━━ MATERIAL
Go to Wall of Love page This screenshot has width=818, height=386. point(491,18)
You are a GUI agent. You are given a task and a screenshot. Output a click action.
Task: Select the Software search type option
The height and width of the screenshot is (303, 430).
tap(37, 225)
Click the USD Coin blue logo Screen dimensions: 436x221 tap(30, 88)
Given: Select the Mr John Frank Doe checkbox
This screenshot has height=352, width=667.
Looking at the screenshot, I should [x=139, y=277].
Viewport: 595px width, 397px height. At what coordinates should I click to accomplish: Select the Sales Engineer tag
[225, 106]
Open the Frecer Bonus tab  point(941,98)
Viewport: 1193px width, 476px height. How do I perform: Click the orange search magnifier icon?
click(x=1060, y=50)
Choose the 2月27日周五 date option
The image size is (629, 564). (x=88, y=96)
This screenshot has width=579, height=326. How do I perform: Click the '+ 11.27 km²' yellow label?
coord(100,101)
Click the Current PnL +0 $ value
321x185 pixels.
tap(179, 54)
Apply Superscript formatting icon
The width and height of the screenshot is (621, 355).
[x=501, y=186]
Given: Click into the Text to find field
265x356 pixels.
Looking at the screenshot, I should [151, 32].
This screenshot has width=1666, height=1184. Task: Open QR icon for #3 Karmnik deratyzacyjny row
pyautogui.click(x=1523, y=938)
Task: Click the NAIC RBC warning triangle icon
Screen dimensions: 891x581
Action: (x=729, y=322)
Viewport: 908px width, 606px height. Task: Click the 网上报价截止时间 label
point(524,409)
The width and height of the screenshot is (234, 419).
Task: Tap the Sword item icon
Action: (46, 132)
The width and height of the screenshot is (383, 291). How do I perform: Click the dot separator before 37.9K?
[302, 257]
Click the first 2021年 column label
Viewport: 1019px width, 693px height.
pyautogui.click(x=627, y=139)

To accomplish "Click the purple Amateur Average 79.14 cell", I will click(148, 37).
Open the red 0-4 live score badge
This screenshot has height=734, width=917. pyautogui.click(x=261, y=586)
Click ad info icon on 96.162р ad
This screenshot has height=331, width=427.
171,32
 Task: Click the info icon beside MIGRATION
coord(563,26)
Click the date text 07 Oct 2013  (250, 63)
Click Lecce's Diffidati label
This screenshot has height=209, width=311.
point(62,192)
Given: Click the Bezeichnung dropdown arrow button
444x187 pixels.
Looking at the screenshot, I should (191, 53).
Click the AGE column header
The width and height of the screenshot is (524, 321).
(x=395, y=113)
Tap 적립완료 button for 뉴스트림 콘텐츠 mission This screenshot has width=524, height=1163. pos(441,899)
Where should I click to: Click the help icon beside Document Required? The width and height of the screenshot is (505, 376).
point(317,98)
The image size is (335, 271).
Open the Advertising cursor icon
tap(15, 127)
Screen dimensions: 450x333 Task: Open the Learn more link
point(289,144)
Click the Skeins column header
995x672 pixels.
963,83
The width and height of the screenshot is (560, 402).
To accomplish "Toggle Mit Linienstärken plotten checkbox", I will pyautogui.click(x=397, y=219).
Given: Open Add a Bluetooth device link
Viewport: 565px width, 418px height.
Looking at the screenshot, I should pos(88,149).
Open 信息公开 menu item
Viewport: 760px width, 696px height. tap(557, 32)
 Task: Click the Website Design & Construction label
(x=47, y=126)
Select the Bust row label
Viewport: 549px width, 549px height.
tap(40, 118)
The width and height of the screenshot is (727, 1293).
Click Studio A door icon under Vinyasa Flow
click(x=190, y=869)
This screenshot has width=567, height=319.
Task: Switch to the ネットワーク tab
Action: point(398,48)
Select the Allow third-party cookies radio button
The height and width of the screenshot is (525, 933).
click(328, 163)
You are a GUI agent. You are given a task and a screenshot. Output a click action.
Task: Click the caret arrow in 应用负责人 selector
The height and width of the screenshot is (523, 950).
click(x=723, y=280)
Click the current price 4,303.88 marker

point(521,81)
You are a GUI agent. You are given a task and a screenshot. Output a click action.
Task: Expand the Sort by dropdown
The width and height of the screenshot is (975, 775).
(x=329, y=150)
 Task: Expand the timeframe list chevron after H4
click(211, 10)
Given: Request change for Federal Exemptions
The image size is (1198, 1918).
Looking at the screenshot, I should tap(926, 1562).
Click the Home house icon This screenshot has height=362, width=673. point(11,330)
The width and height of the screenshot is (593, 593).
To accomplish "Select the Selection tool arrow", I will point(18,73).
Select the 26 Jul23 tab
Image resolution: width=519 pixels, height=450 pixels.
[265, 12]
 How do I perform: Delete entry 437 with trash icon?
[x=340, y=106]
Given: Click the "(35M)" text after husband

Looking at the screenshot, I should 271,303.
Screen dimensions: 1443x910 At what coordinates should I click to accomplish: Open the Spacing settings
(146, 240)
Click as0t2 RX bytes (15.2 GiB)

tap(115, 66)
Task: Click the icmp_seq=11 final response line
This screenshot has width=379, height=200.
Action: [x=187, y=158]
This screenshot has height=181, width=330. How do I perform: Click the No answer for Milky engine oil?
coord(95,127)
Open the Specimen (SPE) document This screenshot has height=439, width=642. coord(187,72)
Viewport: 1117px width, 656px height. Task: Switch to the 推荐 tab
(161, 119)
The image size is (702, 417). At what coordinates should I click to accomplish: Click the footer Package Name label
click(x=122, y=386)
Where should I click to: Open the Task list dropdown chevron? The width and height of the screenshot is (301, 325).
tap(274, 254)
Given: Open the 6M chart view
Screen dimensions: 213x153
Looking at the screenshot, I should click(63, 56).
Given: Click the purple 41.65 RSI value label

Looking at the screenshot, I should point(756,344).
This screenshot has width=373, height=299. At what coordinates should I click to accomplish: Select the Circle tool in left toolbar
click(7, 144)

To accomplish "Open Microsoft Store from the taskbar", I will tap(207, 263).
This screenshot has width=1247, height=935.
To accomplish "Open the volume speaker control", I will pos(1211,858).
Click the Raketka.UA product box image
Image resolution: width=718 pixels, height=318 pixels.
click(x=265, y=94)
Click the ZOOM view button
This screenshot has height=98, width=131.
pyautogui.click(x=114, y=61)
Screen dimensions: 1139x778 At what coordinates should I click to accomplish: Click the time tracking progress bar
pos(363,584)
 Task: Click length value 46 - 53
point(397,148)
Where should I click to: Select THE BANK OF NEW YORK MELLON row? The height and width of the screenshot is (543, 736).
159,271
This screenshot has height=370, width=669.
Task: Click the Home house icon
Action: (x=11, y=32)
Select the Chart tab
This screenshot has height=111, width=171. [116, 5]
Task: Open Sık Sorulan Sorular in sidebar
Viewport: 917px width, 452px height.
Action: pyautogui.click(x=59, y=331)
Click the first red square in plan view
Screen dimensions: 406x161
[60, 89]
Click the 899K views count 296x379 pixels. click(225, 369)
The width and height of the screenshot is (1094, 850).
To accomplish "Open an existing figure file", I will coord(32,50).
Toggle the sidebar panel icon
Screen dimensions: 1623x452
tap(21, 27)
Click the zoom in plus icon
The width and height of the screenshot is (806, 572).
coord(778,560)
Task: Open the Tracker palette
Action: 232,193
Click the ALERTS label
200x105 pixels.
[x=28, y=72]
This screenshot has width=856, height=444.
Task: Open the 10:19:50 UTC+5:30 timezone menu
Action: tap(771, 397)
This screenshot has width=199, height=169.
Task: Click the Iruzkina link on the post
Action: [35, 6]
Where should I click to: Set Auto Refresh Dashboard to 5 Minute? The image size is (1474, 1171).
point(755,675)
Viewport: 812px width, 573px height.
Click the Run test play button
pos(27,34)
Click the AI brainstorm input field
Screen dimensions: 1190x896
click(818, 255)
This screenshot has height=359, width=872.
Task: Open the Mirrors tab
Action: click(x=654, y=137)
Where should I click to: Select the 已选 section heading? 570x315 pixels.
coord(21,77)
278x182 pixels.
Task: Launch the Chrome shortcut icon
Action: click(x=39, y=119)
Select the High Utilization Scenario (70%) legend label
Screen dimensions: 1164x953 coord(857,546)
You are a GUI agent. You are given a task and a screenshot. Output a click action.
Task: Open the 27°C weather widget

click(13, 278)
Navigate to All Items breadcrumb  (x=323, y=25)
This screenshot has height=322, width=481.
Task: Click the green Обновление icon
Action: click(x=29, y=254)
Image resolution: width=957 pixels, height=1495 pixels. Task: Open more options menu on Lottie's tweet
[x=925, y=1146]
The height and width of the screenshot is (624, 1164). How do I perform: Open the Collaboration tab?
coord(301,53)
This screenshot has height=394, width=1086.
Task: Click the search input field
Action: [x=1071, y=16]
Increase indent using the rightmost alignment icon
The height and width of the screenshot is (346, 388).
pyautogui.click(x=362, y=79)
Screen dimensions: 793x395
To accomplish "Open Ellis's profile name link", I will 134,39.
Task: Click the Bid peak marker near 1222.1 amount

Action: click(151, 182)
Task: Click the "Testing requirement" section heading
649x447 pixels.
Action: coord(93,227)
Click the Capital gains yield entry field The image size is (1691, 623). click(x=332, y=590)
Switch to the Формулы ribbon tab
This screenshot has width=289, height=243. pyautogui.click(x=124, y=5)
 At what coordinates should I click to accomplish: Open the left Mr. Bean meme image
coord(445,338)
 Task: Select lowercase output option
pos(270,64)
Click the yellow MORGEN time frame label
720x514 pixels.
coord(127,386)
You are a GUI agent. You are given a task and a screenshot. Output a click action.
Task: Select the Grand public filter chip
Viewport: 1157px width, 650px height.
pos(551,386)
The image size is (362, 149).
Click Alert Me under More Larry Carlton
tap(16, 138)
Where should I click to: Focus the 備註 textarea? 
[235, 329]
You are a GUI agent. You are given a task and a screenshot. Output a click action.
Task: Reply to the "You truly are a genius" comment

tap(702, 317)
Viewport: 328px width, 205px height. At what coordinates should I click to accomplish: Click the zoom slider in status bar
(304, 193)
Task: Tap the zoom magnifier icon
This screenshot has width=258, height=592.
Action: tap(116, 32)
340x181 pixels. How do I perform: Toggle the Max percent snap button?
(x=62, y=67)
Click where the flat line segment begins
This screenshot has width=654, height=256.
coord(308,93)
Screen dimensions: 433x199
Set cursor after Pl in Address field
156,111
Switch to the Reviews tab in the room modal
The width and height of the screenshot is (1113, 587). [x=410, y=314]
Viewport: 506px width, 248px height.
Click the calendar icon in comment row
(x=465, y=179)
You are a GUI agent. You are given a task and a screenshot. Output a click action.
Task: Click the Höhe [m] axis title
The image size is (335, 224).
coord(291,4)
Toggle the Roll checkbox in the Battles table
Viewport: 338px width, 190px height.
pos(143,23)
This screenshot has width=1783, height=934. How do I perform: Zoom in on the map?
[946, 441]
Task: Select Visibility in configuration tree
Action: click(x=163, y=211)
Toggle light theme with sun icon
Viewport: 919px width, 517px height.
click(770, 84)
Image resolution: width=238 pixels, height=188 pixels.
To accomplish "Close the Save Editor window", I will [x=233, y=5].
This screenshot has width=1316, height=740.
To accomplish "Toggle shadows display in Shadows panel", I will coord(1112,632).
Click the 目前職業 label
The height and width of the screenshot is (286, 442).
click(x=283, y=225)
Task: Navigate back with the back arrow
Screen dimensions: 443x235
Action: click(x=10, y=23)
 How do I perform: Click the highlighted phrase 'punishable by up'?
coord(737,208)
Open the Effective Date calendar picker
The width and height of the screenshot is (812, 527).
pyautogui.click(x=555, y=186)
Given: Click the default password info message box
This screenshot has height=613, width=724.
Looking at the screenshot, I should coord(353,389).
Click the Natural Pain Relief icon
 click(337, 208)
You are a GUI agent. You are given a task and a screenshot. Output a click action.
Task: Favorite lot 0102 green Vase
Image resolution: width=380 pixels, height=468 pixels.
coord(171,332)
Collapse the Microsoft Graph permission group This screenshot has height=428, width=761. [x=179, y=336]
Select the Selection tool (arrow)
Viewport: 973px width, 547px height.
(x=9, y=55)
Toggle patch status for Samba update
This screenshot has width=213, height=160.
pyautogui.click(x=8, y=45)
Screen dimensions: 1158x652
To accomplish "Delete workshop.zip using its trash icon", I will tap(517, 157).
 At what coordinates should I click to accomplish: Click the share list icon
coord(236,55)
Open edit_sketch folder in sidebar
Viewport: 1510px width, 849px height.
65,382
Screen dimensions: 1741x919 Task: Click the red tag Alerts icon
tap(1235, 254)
━━━━
== WHAT YOU HAVE TO DO ==
Copy, verbatim and in order, the lines of the material from the one containing "Task: Click the Website" through the one containing "click(328, 163)", both included.

== RESPONSE ==
 Task: Click the Website Design & Construction label
(x=47, y=126)
Select the Bust row label
Viewport: 549px width, 549px height.
tap(40, 118)
The width and height of the screenshot is (727, 1293).
Click Studio A door icon under Vinyasa Flow
click(x=190, y=869)
This screenshot has width=567, height=319.
Task: Switch to the ネットワーク tab
Action: point(398,48)
Select the Allow third-party cookies radio button
The height and width of the screenshot is (525, 933).
click(328, 163)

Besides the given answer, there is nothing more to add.